Record extracts »
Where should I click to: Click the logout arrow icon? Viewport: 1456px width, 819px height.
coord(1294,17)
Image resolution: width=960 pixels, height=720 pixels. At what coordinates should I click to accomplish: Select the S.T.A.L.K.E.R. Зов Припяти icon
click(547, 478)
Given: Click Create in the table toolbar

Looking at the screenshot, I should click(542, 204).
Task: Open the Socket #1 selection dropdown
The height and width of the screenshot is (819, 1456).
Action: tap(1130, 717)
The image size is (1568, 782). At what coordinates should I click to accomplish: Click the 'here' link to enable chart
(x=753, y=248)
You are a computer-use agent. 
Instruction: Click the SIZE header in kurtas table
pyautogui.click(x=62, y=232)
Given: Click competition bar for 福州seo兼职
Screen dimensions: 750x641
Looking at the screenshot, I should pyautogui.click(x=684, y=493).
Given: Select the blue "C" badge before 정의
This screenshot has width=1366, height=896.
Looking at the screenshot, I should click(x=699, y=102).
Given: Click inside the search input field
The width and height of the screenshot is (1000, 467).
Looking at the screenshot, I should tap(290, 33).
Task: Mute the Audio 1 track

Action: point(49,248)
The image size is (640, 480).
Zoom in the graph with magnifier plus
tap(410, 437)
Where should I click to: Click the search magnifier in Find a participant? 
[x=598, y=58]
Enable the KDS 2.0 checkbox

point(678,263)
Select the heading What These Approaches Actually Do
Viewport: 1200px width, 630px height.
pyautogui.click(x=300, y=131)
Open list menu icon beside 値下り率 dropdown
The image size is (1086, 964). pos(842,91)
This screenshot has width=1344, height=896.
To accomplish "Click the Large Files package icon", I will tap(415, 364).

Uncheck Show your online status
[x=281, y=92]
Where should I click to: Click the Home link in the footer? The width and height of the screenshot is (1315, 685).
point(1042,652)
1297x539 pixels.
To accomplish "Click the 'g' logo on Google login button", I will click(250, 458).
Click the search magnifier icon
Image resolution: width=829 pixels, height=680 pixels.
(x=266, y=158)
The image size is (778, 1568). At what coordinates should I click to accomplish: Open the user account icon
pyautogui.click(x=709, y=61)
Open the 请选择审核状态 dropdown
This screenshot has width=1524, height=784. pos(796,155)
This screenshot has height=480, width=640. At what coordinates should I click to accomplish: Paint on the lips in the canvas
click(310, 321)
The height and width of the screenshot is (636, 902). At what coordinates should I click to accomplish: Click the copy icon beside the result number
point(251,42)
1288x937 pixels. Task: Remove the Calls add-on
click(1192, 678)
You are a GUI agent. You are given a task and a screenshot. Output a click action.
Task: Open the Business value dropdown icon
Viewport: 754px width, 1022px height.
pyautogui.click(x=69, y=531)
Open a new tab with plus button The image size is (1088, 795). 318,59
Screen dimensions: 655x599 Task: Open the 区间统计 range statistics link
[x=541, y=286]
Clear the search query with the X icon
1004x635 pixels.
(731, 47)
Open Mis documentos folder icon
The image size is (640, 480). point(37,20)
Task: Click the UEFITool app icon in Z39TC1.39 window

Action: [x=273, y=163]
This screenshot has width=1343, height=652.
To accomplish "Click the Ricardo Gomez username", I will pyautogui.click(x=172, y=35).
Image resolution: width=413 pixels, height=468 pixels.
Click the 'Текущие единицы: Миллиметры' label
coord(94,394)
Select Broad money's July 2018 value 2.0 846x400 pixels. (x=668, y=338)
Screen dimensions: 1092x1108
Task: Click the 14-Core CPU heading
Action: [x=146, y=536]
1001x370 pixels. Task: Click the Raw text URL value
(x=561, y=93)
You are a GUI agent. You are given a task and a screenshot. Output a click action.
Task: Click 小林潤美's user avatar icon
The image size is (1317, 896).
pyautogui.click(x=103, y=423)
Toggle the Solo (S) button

Stated exercise » Render all of the data above as a numbered list, leaving out the blank lines.

In response »
1. Where should I click to: Click the logout arrow icon? Viewport: 1456px width, 819px height.
2. coord(1294,17)
3. Image resolution: width=960 pixels, height=720 pixels. At what coordinates should I click to accomplish: Select the S.T.A.L.K.E.R. Зов Припяти icon
4. click(547, 478)
5. Given: Click Create in the table toolbar
6. Looking at the screenshot, I should click(542, 204).
7. Task: Open the Socket #1 selection dropdown
8. The height and width of the screenshot is (819, 1456).
9. Action: tap(1130, 717)
10. The image size is (1568, 782). At what coordinates should I click to accomplish: Click the 'here' link to enable chart
11. (x=753, y=248)
12. You are a computer-use agent. 
13. Instruction: Click the SIZE header in kurtas table
14. pyautogui.click(x=62, y=232)
15. Given: Click competition bar for 福州seo兼职
16. Screen dimensions: 750x641
17. Looking at the screenshot, I should pyautogui.click(x=684, y=493).
18. Given: Select the blue "C" badge before 정의
19. This screenshot has width=1366, height=896.
20. Looking at the screenshot, I should click(x=699, y=102).
21. Given: Click inside the search input field
22. The width and height of the screenshot is (1000, 467).
23. Looking at the screenshot, I should tap(290, 33).
24. Task: Mute the Audio 1 track
25. Action: point(49,248)
26. The image size is (640, 480).
27. Zoom in the graph with magnifier plus
28. tap(410, 437)
29. Where should I click to: Click the search magnifier in Find a participant? 
30. [x=598, y=58]
31. Enable the KDS 2.0 checkbox
32. point(678,263)
33. Select the heading What These Approaches Actually Do
34. Viewport: 1200px width, 630px height.
35. pyautogui.click(x=300, y=131)
36. Open list menu icon beside 値下り率 dropdown
37. The image size is (1086, 964). pos(842,91)
38. This screenshot has width=1344, height=896.
39. To accomplish "Click the Large Files package icon", I will tap(415, 364).
40. Uncheck Show your online status
41. [x=281, y=92]
42. Where should I click to: Click the Home link in the footer? The width and height of the screenshot is (1315, 685).
43. point(1042,652)
44. 1297x539 pixels.
45. To accomplish "Click the 'g' logo on Google login button", I will click(250, 458).
46. Click the search magnifier icon
47. Image resolution: width=829 pixels, height=680 pixels.
48. (x=266, y=158)
49. The image size is (778, 1568). At what coordinates should I click to accomplish: Open the user account icon
50. pyautogui.click(x=709, y=61)
51. Open the 请选择审核状态 dropdown
52. This screenshot has width=1524, height=784. pos(796,155)
53. This screenshot has height=480, width=640. At what coordinates should I click to accomplish: Paint on the lips in the canvas
54. click(310, 321)
55. The height and width of the screenshot is (636, 902). At what coordinates should I click to accomplish: Click the copy icon beside the result number
56. point(251,42)
57. 1288x937 pixels. Task: Remove the Calls add-on
58. click(1192, 678)
59. You are a GUI agent. You are given a task and a screenshot. Output a click action.
60. Task: Open the Business value dropdown icon
61. Viewport: 754px width, 1022px height.
62. pyautogui.click(x=69, y=531)
63. Open a new tab with plus button The image size is (1088, 795). 318,59
64. Screen dimensions: 655x599 Task: Open the 区间统计 range statistics link
65. [x=541, y=286]
66. Clear the search query with the X icon
67. 1004x635 pixels.
68. (731, 47)
69. Open Mis documentos folder icon
70. The image size is (640, 480). point(37,20)
71. Task: Click the UEFITool app icon in Z39TC1.39 window
72. Action: [x=273, y=163]
73. This screenshot has width=1343, height=652.
74. To accomplish "Click the Ricardo Gomez username", I will pyautogui.click(x=172, y=35).
75. Image resolution: width=413 pixels, height=468 pixels.
76. Click the 'Текущие единицы: Миллиметры' label
77. coord(94,394)
78. Select Broad money's July 2018 value 2.0 846x400 pixels. (x=668, y=338)
79. Screen dimensions: 1092x1108
80. Task: Click the 14-Core CPU heading
81. Action: [x=146, y=536]
82. 1001x370 pixels. Task: Click the Raw text URL value
83. (x=561, y=93)
84. You are a GUI agent. You are given a task and a screenshot. Output a click action.
85. Task: Click 小林潤美's user avatar icon
86. The image size is (1317, 896).
87. pyautogui.click(x=103, y=423)
88. Toggle the Solo (S) button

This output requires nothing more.